Boundaries and Workplace Safety

Jul 21, 2009 23:13

"Every [human] problem involves bad boundaries. It might not be the proximal cause, but it's always in there somewhere."

I was talking with J tonight about an article he's writing about professional ethics in his field. His premise, essentially, is that it is not sufficient to give practitioners a list of proscriptive and prescriptive rules to follow -- but rather, that people need to have the tools to discern what is right in fluid and complicated situations. Not having much experience in the sort of work where complicated ethical issues were commonplace, I translated the issue to something that I am familiar with -- the question of workplace safety. It was at this point that a concept occurred to me -- that "many poor workplace safety environments are an example of bad boundaries."

One of the common situations that I've heard of and experienced directly is the case where an activity is taking place that requires certain safety precautions to be taken -- the use of the "two-man rule", for instance, or requiring a certain procedure or documentation to be followed. A company that is following the advice of its lawyers will train its employees to use these safety precautions on pain of disciplinary action. They might well even follow through on actual enforcement of the rule -- at least sporadically. However, the next step of both employer and employee is usually to sabotage the precaution -- often entirely inadvertently.

Here's how the pitfall develops: Outside the heat of battle, we agree that certain work should never be done alone, that work in certain areas of the site requires the use of a radio, and that appropriate personal protective equipment should always be worn. However, in practice we encounter scenarios where, effectively, we desperately want people to disregard said guidelines. Say a project comes along where there aren't enough hours allocated to send two people on the field survey. Say that twenty engineers are working on seven high-priority tests and there are only six radios. Say that the proper safety equipment costs half the budget and won't be delivered until after the deadline. What do you, as the manager, do?
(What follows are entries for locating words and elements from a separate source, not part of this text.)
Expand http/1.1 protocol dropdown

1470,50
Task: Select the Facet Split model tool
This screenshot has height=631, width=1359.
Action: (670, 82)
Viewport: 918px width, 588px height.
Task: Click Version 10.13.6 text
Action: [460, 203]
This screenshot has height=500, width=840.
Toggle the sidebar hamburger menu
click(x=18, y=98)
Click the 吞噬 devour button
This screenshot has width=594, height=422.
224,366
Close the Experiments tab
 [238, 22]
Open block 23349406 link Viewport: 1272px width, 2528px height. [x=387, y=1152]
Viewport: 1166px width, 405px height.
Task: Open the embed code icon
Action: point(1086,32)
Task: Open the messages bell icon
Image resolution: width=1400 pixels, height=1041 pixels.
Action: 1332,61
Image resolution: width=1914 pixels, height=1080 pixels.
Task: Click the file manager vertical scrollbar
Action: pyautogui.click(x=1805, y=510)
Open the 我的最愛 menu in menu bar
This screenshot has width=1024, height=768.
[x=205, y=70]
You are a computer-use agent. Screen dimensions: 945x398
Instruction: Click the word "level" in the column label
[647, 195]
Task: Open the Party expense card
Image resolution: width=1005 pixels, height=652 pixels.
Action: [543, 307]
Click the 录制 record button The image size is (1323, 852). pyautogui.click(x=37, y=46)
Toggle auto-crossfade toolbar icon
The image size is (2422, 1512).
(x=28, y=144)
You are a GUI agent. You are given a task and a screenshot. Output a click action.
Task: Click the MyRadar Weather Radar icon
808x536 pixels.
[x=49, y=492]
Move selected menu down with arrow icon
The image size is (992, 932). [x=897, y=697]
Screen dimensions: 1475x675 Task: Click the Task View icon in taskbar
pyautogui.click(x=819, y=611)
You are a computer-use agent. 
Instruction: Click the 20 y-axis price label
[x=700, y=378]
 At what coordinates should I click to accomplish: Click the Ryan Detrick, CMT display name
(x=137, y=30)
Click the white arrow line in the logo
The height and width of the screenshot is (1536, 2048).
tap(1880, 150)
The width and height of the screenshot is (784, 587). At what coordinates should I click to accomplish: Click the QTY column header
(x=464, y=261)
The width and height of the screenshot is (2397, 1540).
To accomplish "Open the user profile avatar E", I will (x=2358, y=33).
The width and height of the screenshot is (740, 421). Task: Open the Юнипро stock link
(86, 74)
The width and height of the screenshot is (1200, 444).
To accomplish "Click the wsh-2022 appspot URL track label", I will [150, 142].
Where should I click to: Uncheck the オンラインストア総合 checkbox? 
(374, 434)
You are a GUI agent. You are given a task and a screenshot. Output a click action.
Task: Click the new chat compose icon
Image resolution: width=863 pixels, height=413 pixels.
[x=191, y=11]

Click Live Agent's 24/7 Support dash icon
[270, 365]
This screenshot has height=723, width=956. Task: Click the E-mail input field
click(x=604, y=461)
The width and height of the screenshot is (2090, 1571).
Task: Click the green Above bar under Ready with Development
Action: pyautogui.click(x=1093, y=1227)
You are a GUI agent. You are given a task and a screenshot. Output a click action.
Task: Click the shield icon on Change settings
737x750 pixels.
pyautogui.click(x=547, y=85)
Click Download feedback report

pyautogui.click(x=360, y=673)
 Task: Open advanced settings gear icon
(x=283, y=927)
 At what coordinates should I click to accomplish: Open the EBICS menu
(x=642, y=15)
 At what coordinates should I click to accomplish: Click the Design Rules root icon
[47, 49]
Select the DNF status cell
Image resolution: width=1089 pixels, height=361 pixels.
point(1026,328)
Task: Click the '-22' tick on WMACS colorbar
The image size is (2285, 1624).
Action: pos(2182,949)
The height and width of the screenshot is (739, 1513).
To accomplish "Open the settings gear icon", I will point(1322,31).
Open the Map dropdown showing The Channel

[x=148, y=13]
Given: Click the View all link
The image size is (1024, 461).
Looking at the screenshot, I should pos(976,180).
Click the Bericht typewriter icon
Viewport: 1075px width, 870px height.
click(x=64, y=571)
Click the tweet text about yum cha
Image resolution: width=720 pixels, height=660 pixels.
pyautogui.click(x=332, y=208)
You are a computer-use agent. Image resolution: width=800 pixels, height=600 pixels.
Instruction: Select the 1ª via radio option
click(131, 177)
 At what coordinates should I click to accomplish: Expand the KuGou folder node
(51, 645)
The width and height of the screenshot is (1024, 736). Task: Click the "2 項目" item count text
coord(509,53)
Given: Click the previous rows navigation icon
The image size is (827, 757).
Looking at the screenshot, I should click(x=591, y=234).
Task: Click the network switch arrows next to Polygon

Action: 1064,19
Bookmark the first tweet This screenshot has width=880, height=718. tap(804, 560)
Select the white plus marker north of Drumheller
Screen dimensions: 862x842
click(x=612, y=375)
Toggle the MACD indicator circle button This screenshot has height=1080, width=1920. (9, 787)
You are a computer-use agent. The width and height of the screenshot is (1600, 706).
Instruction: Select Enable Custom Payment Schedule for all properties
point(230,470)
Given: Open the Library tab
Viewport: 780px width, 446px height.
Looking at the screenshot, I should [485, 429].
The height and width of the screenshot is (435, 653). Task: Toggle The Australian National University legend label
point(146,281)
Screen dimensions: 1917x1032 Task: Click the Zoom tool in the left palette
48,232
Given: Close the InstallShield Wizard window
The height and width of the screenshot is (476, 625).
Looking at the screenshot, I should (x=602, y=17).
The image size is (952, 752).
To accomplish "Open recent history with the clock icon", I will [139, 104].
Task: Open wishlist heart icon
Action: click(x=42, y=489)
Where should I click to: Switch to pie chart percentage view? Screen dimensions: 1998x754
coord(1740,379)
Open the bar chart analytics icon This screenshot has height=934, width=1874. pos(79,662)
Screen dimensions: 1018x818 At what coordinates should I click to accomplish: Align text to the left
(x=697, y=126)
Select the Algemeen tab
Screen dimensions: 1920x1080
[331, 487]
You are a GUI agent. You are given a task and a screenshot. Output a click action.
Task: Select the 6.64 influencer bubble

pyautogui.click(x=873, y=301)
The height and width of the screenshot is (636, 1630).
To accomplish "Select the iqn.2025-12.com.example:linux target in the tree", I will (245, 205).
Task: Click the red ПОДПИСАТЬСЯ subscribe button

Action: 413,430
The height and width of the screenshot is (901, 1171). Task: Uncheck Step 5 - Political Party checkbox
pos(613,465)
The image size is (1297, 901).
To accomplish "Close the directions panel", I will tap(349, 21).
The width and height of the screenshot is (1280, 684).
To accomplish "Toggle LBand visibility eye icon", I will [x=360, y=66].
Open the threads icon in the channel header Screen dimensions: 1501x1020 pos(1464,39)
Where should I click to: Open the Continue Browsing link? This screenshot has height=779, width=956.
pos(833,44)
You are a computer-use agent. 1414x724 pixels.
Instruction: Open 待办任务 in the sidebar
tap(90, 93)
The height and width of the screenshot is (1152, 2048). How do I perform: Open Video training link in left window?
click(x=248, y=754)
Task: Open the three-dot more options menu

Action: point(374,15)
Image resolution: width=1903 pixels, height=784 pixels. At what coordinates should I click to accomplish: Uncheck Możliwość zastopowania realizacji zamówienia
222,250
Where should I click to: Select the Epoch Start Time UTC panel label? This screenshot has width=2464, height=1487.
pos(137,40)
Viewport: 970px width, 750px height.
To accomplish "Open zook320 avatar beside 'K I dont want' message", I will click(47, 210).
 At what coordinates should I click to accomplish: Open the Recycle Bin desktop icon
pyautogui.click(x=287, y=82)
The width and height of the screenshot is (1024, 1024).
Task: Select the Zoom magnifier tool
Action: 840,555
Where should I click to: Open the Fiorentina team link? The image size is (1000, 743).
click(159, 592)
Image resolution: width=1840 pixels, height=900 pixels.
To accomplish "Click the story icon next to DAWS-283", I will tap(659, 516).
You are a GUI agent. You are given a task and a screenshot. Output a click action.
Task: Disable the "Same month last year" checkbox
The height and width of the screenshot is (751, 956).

What happens often enough -- even with the best of intentions -- is that you apply indirect pressure to your employees to work unsafely. You tell them that the necessary adjustments to the budget and/or schedule are impossible. You tell them to "think outside the box" or make bright motivational speeches about "the impossible not actually taking any longer". Or your employees feel indirect pressure to work unsafely. Who wants to hold up their entire team, after all, for want of a horseshoe nail that probably won't prove relevant anyway?

By and large, they don't. And here's where the bad boundaries come in. It's all too easy for an employee, in the face of intentional or unintentional pressure, to allow penetration of their boundaries in the matter of safety (and in other matters, but this is the topic du jour). There are both legitimate and illegitimate concerns that failing to permit intrusion will result in substantial negative consequences for yourself and/or others who depend on you.

At this point, I'd love to have an easy moral to the story -- but truthfully, there isn't one. It's easy to violate others' boundaries. It's easy to allow your own to be violated. It's hard... to create a true safety culture in a company that is more than just posters, where people feel that doing things the right way is a genuine priority in their work.